Figure 2: (A) LOX activity in the abdominal part (CaCl2 injured) over the thoracic aorta (non-injured, healthy), showing that LOX activity was reduced in the EL-NP-Blank and EL-NP-BB94 groups. The EL-NP-PGG and EL-NP-EDTA+EL-NP-PGG groups showed increased LOX; both are significantly higher than the EL-NP-Blank and EL-NP-BB94 groups. (B) Desmosine content of aorta 30 days post injury and in the four NP groups was compared to healthy non injured abdominal aorta. CaCl2 injury caused a substantial decrease in desmosine. Desmosine content was not improved after delivery of blank or BB-94 loaded NPs (EL-NP-Blank or EL-NP-BB94). The EL-NP-EDTA+EL-NP-PGG group showed the highest desmosine content among the four groups.

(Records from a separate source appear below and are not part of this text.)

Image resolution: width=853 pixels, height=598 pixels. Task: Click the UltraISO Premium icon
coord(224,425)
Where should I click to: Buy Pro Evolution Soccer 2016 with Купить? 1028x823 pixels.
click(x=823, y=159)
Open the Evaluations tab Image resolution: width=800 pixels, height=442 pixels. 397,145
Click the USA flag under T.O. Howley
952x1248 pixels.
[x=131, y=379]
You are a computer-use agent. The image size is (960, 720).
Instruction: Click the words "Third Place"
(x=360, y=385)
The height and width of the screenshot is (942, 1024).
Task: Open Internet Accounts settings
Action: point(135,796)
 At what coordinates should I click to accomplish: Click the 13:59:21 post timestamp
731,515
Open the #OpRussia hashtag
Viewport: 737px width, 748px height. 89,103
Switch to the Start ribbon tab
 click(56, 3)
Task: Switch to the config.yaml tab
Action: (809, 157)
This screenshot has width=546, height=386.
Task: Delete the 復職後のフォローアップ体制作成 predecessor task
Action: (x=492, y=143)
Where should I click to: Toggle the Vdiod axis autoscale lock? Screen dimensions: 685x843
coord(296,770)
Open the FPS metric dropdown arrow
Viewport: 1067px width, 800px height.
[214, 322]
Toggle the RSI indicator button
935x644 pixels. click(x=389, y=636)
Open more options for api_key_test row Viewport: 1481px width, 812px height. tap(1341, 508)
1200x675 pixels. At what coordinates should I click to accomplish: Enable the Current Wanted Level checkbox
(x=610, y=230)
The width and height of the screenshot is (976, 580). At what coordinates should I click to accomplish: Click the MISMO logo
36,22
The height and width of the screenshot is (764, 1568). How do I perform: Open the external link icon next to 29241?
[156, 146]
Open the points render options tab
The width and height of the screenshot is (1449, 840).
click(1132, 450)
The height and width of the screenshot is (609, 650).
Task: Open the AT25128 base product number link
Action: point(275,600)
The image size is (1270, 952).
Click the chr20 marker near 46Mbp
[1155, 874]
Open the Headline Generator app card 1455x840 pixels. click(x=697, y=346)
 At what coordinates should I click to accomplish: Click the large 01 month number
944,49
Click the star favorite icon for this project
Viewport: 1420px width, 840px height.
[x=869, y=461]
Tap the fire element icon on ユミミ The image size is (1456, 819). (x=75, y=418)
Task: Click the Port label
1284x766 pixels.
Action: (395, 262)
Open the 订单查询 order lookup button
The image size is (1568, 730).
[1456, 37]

*EL-NP-EDTA: elastin antibody-conjugated EDTA loaded NPs
**EL-NP-PGG: Elastin antibody-conjugated PGG loaded NPs


Figure 3: Reversal of aneurysm after PGG nanoparticle treatment. Representative data of the internal diameter of the aorta as measured by ultrasound. A. Representative scatter plot showing the internal diameter of the aneurysmal region of abdominal aorta decreases significantly after the PGG nanoparticle treatment (EL-PGG-NP) in comparison to elastase treated control (PPE) group. * p <0.0001 as compared to control. B. A representative B-mode ultrasound in vivo scan of aortas showing the internal diameter decreases in EL-PGG-NP group. The size of aneurysm increased from Day-14 to Day-28 in the control group, and it was noticeably decreased after PGG nanoparticle treatment. C. Scatter plot of circumferential Green-LaGrange strains throughout the cardiac cycle. The control group showed decreased strain, suggesting stiffening of the aorta due to the loss of elastin. In the EL-PGG-NP group, the circumferential strain of aneurysmal aortas increased significantly aortas were similar to sham control at Day-28 (p < 0.0001) showing improved elasticity. D and E. Representative M-mode in vivo ultrasound images of abdominal aorta showing the measurement of systolic and diastolic diameter.

References
2. Nosoudi, N., Chowdhury, A., Siclari, S., Karamched, S., Parasaram, V., Parrish, J., ... & Vyavahare, N. (2016). Reversal of vascular calcification and aneurysms in a rat model using dual targeted therapy with EDTA-and PGG-loaded nanoparticles. Theranostics, 6(11), 1975.

3. Dhital, S., & Vyavahare, N. R. (2020). Nanoparticle-based targeted delivery of pentagalloyl glucose reverses elastase-induced abdominal aortic aneurysm and restores aorta to the healthy state in mice. Plos one, 15(3), e0227165.